The barricades have spread. The airport is blocked. Rolling gunfights and sporadic rocket fire have sent the residents of Beirut to the cash machines and grocery stores to prepare for the worst. But the most telling sign that the second day of violent clashes between supporters of Lebanon's American-backed government and the Iranian and Syrian-backed opposition is moving towards civil war came from a speech from Hizballah chief Hassan Nasrallah, the leader of the opposition. Nasrallah said that a recent government decision to shut down Hizballah's private communications network amounted to an act of war.

Hizballah views its communications network as an important weapon in its military struggle against Israel. (See Nick Blanford's story from yesterday "Cell Phone Civil War"). Today, Nasrallah, who in the past has said that Hizballah's weapons are only for use against Israel, ominously declared that his forces would fight an internal battle against the government if it didn't reverse its decisions to shut the mobile phone network and to remove the head of the airport, whom the government suspects of pro-opposition sympathies. Nasrallah accused the government of trying to do Israel's dirty work by disarming Hizaballah, and of trying to turn the airport into a base for the Mossad and CIA.

Just why the government chose this particular moment to move against Hizballah's infrastructure remains unclear. Hizballah, which fought Israel to a stand-still in the summer war of 2006, is much stronger and better organized than government forces, and is certain to win any confrontation. Still, Hizballah would have much to lose in an open civil war. Not only would the chaos distract them from the far more dangerous struggle with Israel, but it could also help radical Al-Qaeda affiliated Sunni jihadi groups infiltrate Lebanon.

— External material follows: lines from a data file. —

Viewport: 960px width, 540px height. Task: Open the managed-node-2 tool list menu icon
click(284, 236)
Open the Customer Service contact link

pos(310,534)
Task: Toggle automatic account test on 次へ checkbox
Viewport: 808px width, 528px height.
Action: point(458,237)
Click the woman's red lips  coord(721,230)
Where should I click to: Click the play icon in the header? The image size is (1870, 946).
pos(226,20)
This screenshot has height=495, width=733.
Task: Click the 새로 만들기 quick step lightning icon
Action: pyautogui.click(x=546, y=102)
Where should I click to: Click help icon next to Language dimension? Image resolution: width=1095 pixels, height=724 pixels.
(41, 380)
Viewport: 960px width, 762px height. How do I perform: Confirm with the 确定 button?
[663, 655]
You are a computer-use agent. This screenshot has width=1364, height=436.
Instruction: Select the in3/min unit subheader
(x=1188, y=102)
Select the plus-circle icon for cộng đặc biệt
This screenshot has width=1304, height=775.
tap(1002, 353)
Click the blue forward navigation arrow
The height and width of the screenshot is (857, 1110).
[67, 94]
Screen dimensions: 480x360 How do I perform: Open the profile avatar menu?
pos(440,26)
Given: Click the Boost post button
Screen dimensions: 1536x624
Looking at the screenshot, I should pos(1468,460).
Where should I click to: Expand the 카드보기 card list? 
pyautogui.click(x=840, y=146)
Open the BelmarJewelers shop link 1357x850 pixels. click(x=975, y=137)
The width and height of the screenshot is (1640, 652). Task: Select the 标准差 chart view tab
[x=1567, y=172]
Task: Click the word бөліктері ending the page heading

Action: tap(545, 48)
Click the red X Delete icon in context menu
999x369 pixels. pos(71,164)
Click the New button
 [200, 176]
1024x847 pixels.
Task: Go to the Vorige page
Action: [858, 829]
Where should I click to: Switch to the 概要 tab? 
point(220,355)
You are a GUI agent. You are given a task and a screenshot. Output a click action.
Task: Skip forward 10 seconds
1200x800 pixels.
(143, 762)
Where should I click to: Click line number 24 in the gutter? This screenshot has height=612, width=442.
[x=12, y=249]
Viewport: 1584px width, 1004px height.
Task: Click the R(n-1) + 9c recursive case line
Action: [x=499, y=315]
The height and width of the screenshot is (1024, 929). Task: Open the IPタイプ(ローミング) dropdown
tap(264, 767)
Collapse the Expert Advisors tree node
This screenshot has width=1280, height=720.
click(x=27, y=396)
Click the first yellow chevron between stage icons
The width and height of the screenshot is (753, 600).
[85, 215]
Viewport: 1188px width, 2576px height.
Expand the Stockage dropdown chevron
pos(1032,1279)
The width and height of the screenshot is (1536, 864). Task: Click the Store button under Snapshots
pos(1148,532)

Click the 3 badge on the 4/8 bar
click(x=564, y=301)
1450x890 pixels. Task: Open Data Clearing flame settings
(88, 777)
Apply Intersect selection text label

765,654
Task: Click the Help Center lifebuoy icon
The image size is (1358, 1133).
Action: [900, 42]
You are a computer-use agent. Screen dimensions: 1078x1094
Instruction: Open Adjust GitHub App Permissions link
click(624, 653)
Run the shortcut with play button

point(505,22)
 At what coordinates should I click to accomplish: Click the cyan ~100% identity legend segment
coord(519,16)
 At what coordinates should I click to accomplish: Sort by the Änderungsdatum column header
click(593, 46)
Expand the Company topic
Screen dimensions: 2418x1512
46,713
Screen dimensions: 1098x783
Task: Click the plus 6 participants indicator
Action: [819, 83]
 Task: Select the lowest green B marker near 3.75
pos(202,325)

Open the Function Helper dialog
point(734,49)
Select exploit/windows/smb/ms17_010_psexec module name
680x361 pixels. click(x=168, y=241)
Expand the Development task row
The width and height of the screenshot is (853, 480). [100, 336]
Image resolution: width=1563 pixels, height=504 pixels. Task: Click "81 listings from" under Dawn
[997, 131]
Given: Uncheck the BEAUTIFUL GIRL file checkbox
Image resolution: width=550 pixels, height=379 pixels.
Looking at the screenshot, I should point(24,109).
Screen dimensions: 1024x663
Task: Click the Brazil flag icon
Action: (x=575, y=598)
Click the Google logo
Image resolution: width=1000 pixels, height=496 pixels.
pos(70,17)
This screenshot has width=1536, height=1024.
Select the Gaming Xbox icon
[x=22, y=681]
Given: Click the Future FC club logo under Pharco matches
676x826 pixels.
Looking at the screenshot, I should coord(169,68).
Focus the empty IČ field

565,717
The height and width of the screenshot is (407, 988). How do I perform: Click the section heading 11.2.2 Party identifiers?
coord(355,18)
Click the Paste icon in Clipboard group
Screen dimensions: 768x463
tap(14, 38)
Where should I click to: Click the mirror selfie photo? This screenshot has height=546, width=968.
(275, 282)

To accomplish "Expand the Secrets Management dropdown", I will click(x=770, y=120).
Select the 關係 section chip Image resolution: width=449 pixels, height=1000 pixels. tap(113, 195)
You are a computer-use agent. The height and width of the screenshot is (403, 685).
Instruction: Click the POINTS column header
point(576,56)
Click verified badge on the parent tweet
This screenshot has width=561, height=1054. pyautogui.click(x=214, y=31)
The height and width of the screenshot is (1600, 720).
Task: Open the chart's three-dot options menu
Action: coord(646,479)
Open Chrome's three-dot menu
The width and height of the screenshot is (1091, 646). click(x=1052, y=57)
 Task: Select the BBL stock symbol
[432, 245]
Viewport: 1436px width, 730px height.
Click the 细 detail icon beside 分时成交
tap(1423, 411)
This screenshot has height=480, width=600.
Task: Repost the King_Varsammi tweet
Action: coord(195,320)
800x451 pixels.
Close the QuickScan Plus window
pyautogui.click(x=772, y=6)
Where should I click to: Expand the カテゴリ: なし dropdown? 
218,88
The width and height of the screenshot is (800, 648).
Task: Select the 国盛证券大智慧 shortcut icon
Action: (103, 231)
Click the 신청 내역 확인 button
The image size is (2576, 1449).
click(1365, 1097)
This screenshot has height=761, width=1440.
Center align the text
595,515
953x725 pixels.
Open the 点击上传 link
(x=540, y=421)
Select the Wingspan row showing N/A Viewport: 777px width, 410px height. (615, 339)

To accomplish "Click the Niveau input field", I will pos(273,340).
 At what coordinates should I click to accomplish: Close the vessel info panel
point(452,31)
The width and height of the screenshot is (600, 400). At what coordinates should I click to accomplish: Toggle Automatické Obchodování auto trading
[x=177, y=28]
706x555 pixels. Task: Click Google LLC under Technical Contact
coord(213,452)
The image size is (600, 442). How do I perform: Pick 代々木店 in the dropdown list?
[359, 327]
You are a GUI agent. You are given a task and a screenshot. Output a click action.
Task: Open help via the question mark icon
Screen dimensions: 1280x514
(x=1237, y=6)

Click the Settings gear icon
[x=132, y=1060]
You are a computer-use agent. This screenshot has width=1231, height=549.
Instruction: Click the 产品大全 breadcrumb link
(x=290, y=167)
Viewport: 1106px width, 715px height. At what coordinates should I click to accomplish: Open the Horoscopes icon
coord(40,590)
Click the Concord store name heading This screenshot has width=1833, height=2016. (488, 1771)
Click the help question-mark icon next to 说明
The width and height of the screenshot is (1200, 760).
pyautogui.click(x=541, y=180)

So far there is no word yet of casualties from the clashes, which are being fought mainly by rival street gangs in areas of west and central Beirut where Shia and Sunni neighborhoods meet. Because Lebanon's constitution divides power among the country's main religious groups, Lebanon's political stand-off has devolved into a sectarian one, with the main action pitting Muslims against Muslims, mirroring regional tension as a whole.

Which may limit the Lebanese governments ability to back down from a fight it cannot win. The officials who moved against the Hizballah network are known to coordinate their actions with the United States, and the Bush administration may be digging in its heels into Lebanon while its days in office are on the wane.